In cases like my own and Eyers, choosing to amputate a limb when there’s an underlining medical condition makes sense but psychologically, it’s not an easy path to go down no matter what your reasoning is. This is what Fisher has to emphasise when she meets with patients who think that a prosthesis will immediately turn them into an athlete.

Since the 2012 Olympic and Paralympic Games in London, the conversation around disability and amputees has become more positive, heralding para-athletes as superhuman. However, running blades, and the supposed advantages that they bring, were a hot topic in London and they’re set to be a big talking point again this year in Rio when the Paralympic Games kick off on September 7th.
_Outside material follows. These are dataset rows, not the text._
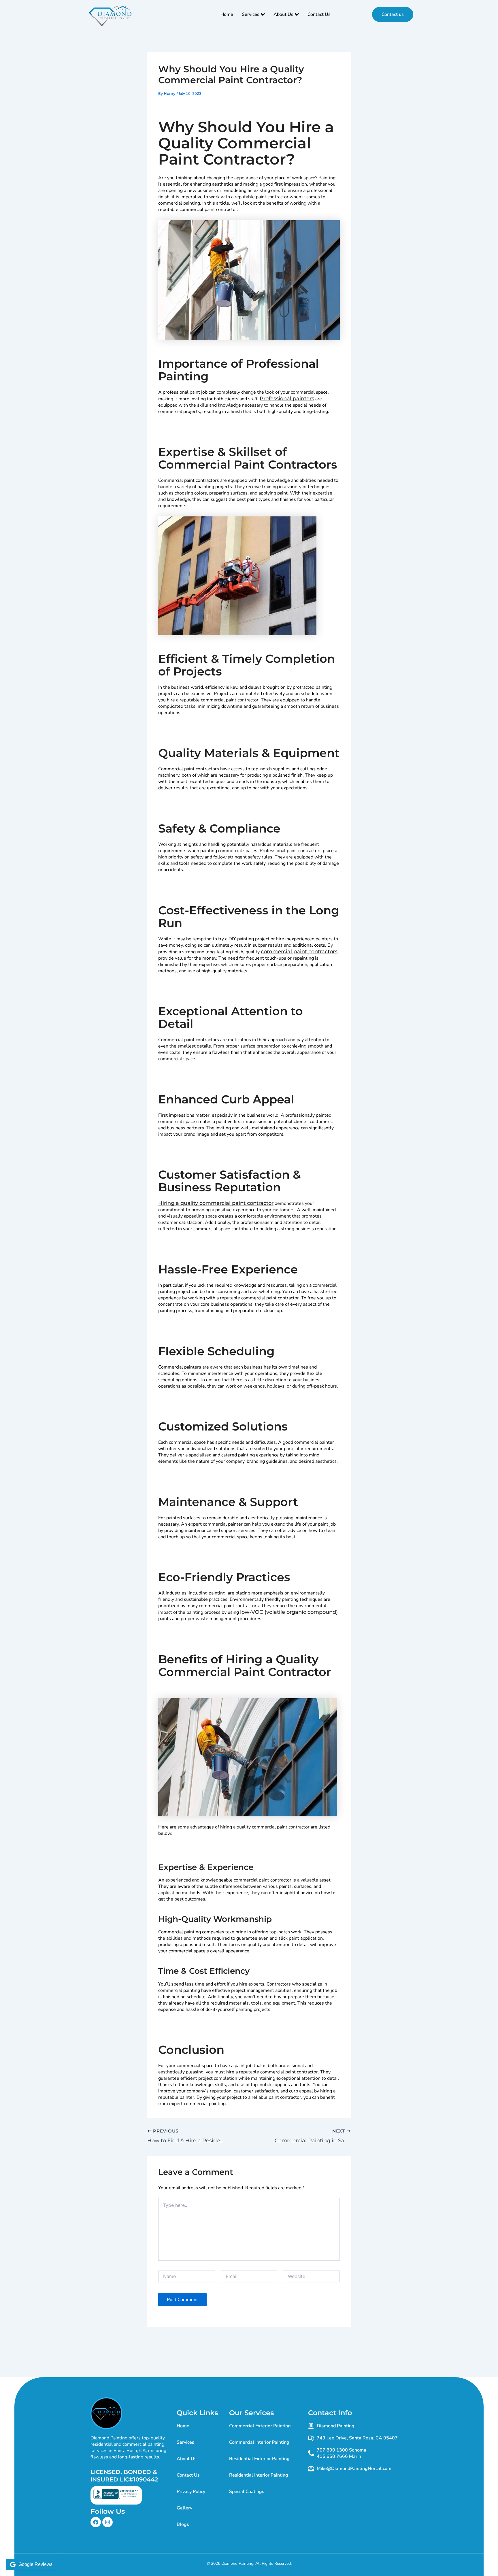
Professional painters (287, 398)
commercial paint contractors (299, 951)
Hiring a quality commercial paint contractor (215, 1203)
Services (250, 14)
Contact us (393, 14)
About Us (283, 14)
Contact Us (319, 14)
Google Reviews (35, 2564)
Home (226, 14)
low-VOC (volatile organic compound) (289, 1612)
“If you didn’t climb or want to climb Everest when you had all your limbs, the chances of you doing it once you’ve had whatever amputation is probably slim. And that’s the way I look at it and the people who are going down that road of ‘I want to be a better runner’, I just think personally think that it’s a crazy idea but it is out there and there are people who will do anything to be the best,” she stresses. “There’s a lot more to it than just being able run fast, jump high or whatever.”

Those suffering from the green-eyed monster can get sidetracked by the glitzy or hi-tech limbs but just because you’re an amputee, it doesn’t mean you have to become RoboCop.

In a thick Scouser accent, comedian and star of Limb Pimpin' Jackie Hagan explains how she turned her "mingin'" NHS leg into an an extension of her own personality, rather than going for a polished machine.

“When you go to the place where you get your false legs and everything, you’re sat round in there for ages, and it’s gender segregated as well, so you’re sat there with loads of women, usually older women, and everything that they say is about hiding it. It’s all about high heels and hiding it,”she explains. “I don’t want to spend my life wearing long trousers and also, it’s like this mascot for my personality because that’s always the way I dealt with stuff because I’ve had shit all me life.

“So it was like ‘roll the sh*t in glitter’, put it on stage, put it in the spotlight and put a top hat on it, you know?”

When it come to measuring the advantages of prosthetic limbs over a healthy, functioning, living, breathing, bleeding limb, there’s no competition. The real will always win out but for those of us who do not have that choice, we should not be limited with how we compensate for our loss.

The fact that the conversation has jumped from one of pity to praise and then on one of envy, followed by whines of ‘that’s not fair’, it means that disability is no longer viewed as restrictive.

But, if Gregg’s play predicts the future correctly, when it comes to the cyborg takeover, we’ll remember who feared us. Oh, yes.